──────── Records ────────

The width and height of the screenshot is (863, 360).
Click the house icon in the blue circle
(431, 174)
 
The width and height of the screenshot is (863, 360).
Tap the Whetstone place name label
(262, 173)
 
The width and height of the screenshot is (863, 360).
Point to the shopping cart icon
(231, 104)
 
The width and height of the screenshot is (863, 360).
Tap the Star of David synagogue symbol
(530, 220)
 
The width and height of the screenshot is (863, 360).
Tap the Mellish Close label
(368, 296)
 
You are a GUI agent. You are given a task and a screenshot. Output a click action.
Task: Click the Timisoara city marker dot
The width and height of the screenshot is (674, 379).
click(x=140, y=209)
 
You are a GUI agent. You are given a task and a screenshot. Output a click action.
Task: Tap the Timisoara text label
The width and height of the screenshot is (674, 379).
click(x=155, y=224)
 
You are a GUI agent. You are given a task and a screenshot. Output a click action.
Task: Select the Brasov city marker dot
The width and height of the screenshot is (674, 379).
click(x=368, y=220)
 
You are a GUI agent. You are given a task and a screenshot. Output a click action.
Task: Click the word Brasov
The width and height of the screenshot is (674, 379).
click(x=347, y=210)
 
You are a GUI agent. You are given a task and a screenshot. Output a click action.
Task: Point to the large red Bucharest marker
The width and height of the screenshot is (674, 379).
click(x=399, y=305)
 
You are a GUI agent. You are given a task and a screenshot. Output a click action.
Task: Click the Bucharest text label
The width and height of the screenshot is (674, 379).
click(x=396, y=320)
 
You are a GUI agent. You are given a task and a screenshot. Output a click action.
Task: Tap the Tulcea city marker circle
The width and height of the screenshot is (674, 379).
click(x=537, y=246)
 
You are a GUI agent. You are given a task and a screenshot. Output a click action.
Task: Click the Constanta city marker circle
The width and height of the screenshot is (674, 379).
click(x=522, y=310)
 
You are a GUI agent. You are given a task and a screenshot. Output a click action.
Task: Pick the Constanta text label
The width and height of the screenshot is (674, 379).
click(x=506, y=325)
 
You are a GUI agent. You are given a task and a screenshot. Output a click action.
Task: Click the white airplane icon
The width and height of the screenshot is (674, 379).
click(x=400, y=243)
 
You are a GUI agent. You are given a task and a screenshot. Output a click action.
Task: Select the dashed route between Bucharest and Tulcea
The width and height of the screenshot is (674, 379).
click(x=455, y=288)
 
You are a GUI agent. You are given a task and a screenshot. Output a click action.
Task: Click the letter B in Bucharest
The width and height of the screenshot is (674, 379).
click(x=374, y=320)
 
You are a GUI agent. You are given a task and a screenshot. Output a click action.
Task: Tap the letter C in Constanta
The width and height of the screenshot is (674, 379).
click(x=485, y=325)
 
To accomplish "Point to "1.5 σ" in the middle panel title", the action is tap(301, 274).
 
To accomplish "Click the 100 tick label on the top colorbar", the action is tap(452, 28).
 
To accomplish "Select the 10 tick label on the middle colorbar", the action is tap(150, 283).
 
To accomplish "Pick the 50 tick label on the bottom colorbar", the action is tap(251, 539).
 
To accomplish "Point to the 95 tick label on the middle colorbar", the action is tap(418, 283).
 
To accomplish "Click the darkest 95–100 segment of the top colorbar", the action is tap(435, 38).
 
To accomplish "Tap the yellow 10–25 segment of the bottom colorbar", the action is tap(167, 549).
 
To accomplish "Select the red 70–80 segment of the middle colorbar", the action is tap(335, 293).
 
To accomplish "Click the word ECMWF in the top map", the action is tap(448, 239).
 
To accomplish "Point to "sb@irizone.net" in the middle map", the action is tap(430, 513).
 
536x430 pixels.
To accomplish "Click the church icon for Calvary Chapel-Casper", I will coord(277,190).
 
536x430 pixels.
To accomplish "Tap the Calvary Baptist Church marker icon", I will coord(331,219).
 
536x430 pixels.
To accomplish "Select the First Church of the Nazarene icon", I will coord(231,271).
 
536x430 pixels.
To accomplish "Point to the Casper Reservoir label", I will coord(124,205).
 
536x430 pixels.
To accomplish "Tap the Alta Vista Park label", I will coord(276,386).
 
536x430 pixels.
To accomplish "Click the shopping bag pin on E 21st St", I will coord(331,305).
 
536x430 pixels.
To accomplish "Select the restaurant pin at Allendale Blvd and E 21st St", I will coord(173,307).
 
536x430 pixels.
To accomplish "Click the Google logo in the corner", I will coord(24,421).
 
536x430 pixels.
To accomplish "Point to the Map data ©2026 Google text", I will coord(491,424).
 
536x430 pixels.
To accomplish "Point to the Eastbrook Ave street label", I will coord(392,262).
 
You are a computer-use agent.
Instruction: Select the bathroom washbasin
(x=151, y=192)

────────
──────── Records ────────

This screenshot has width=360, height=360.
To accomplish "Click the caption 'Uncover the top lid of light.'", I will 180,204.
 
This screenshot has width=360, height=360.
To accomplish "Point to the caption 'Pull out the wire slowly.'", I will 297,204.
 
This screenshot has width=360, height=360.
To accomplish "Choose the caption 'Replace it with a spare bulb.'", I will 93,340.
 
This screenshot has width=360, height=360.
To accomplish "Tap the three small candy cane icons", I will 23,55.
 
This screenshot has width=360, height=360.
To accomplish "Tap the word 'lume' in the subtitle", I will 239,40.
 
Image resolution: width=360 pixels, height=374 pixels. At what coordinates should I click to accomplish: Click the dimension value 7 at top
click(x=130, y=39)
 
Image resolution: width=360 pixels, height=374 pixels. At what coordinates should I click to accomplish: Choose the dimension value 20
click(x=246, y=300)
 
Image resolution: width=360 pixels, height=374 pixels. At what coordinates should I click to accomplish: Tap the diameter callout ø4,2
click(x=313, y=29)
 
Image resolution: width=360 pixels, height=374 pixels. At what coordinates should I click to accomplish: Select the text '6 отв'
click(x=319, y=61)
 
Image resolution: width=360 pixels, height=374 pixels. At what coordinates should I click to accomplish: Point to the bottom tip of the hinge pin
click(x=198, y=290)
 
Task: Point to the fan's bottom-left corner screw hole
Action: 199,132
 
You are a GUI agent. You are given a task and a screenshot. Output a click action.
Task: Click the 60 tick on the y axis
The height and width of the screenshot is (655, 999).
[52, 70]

────────
──────── Records ────────

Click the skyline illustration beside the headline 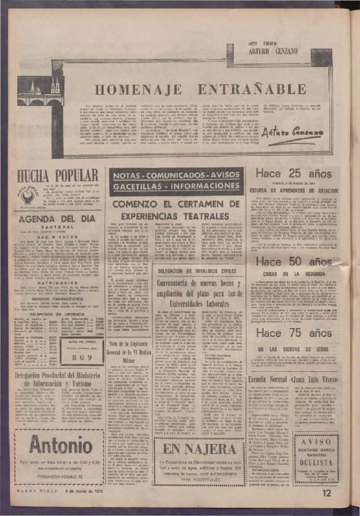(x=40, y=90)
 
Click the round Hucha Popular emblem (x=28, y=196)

────────

_Task details:_ Rewrite the records from the line with "dimension value 20" up to and including the line with "click(x=313, y=29)", changing "diameter callout" to "diameter label" and leaving everything else unchanged. Return only those lines.

_Correct response:_
Image resolution: width=360 pixels, height=374 pixels. At what coordinates should I click to accomplish: Choose the dimension value 20
click(x=246, y=300)
 
Image resolution: width=360 pixels, height=374 pixels. At what coordinates should I click to accomplish: Tap the diameter label ø4,2
click(x=313, y=29)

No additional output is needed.